In general, “abrasion resistance,” which is another name for “resistance to metal loss by abrasion,” means a rope’s ability to keep metal from being worn away from its outside. This makes a rope less strong.
The most common way to change the shape of metal is called “peening.” This is because the wires on the outside of a peened rope look like they were “hammered” along their exposed surface. Peening usually happens on drums because the ropes touch each other when the rope is put on the drum. It could also happen on the sheaves.
Peening wears down metal, which can lead to wire failure. The “hammering” causes the metal of the wire to flow into a new shape. This realigns the metal’s grain structure, which changes its resistance to wear and tear. The wire can’t move as well when the rope bends because the shape isn’t round.
- Resistance to Crushing
Crushing is what happens when pressure from the outside is put on a rope. This damages the rope by changing the shape of its cross section, its strands, or its core—or all three.
Crushing resistance, then, is the ability to resist or stand up to outside forces, and the term is usually used to compare ropes.
When a rope is damaged by being crushed, the wires, strands, and core can’t move and adjust like they should. In general, IWRC ropes are stronger than fiber core ropes when it comes to being crushed. Lang lay ropes aren’t as strong as regular lay ropes when it comes to being crushed, and 6-strand ropes are stronger than 8-strand ropes when it comes to being crushed.
- Fatigue Resistance
For a rope to be resistant to wear and tear, the wires that make it up must not rust. Wires must be able to bend repeatedly under stress, like when a rope goes over a sheave, in order to have a high resistance to fatigue.
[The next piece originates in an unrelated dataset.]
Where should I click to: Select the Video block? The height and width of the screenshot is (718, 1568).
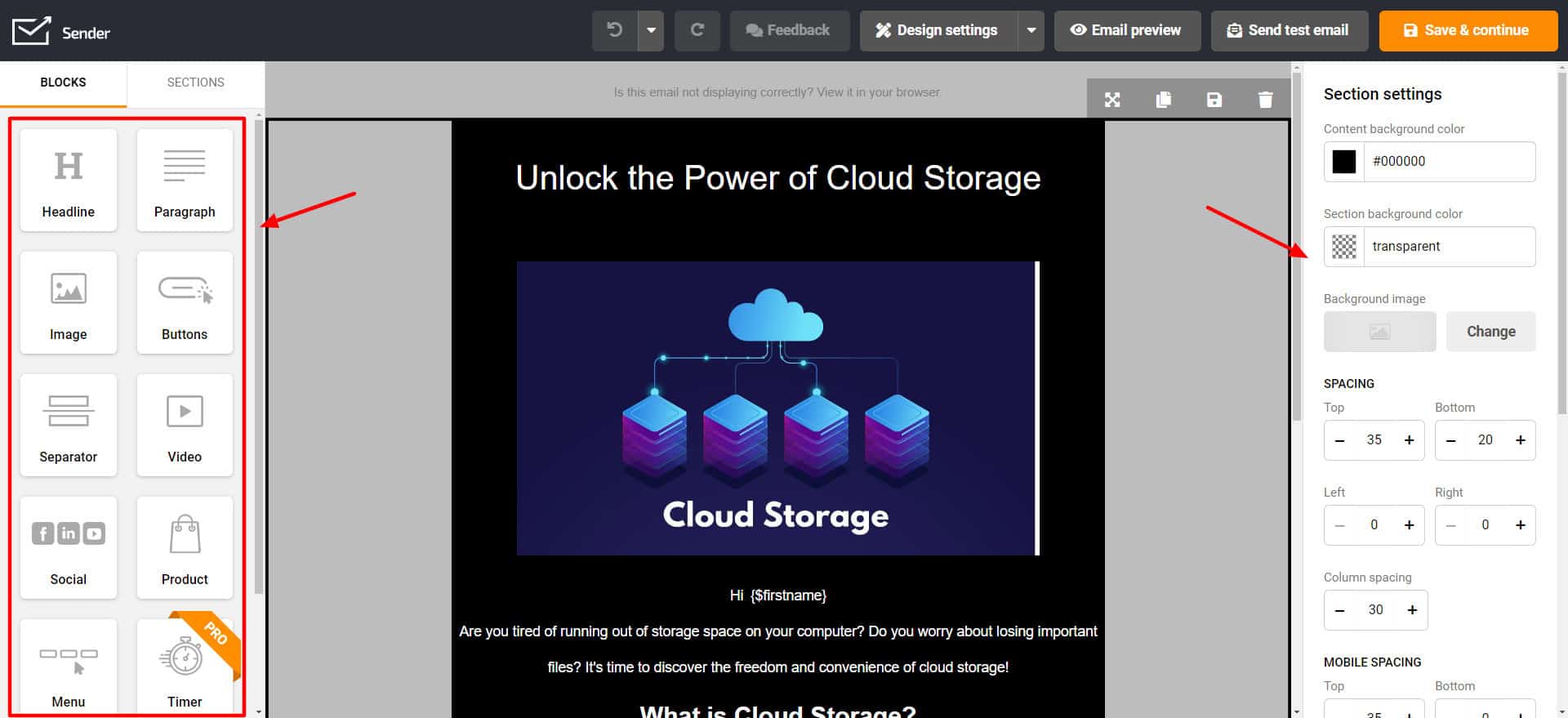[185, 426]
Using a lot of wires in a rope design makes it more resistant to wear and tear. It has to do with both the basic science of metals and the sizes of wires.
In general, a rope with a lot of small wires will last longer than a rope of the same size with a few large wires. This is because smaller wires can bend more when the rope goes over sheaves or around drums. To avoid getting tired, ropes must never bend over sheaves or drums with such a small diameter that they kink wires or bend them too much. There are specific rules for how big the sheave and drum should be so that they can fit all sizes and types of ropes.
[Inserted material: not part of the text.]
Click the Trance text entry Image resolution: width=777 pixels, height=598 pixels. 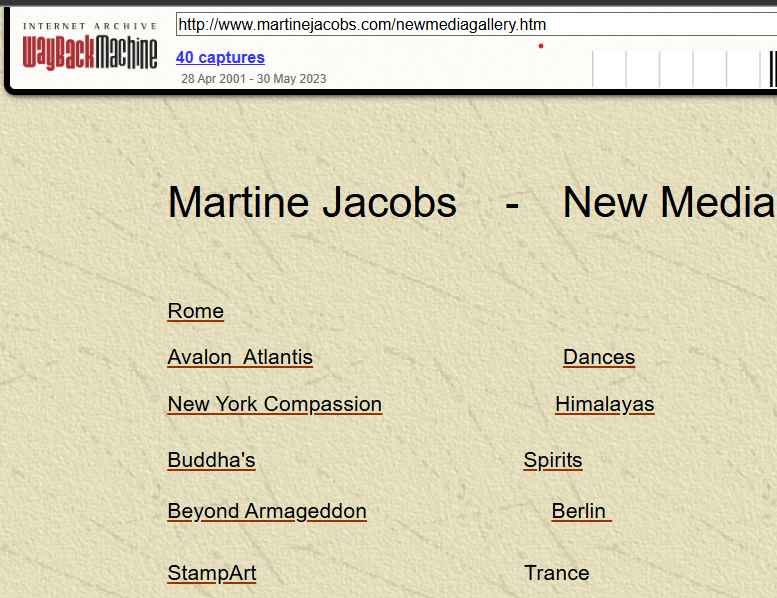pyautogui.click(x=556, y=573)
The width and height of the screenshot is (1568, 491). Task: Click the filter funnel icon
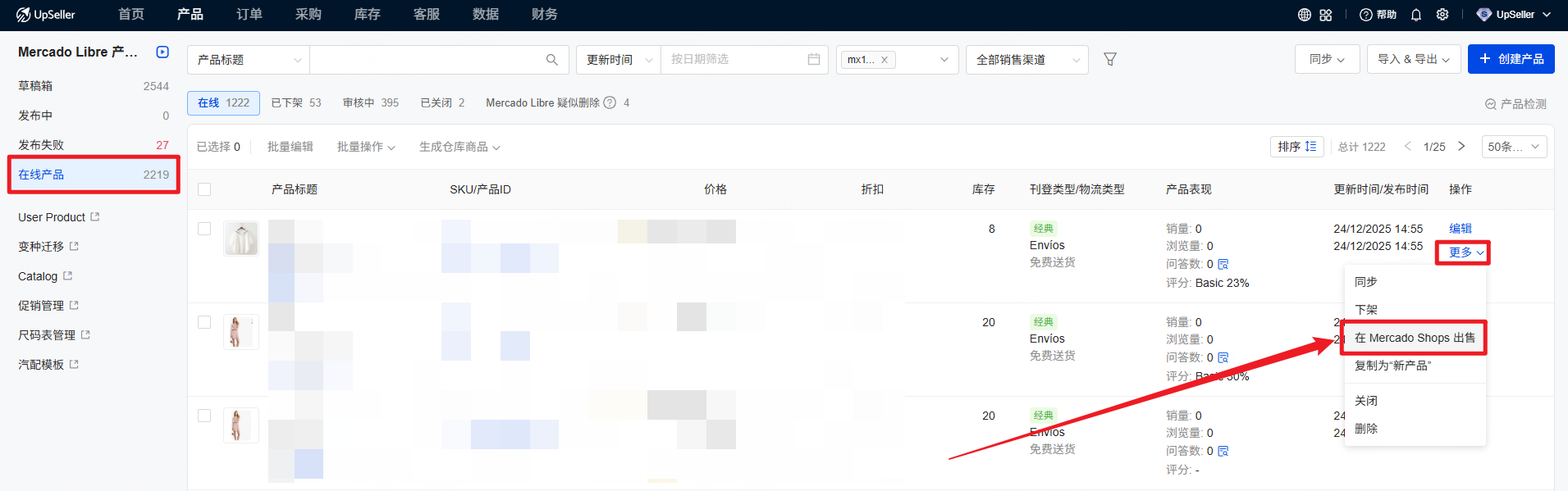tap(1110, 59)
As a rope is used, it bends and twists, which causes the metal to wear out. As a result, the rope’s strength gradually decreases as it is used.
- Ability to bend
Bend-ability means how easy it is for a rope to curve into an arc. This ability is affected by four main things:
- The size of the wires in the rope
- Building with ropes and strands
- The type of metal and finish of the wires, such as galvanizing
- Type of core for the rope: fiber or IWRC
Some types of rope are naturally more flexible than others. Smaller ropes are easier to bend than larger ones. Fiber core ropes are easier to bend than IWRC ropes of the same size. As a general rule, ropes with many smaller wires are easier to bend than ropes with fewer larger wires but the same size.
- Stability
Most of the time, the word “stable” is used to describe how easy a rope is to handle and how well it works. It is not a precise term because the idea it describes is somewhat subjective and has more in common with a rope’s “personality” than with any other feature.
For example, a rope is stable if it goes on and off a drum without getting tangled or if it doesn’t tend to get tangled when a multi-part reeving system is let go.
Most of the stability comes from the way strands and ropes are made. Most of the time, preformed rope is more stable than regular lay rope, and lang lay rope is less stable than regular lay rope. Most of the time, a rope with simple 7-wire strands will be more stable than a rope with many wires per strand. There is no one way to measure how stable a rope is.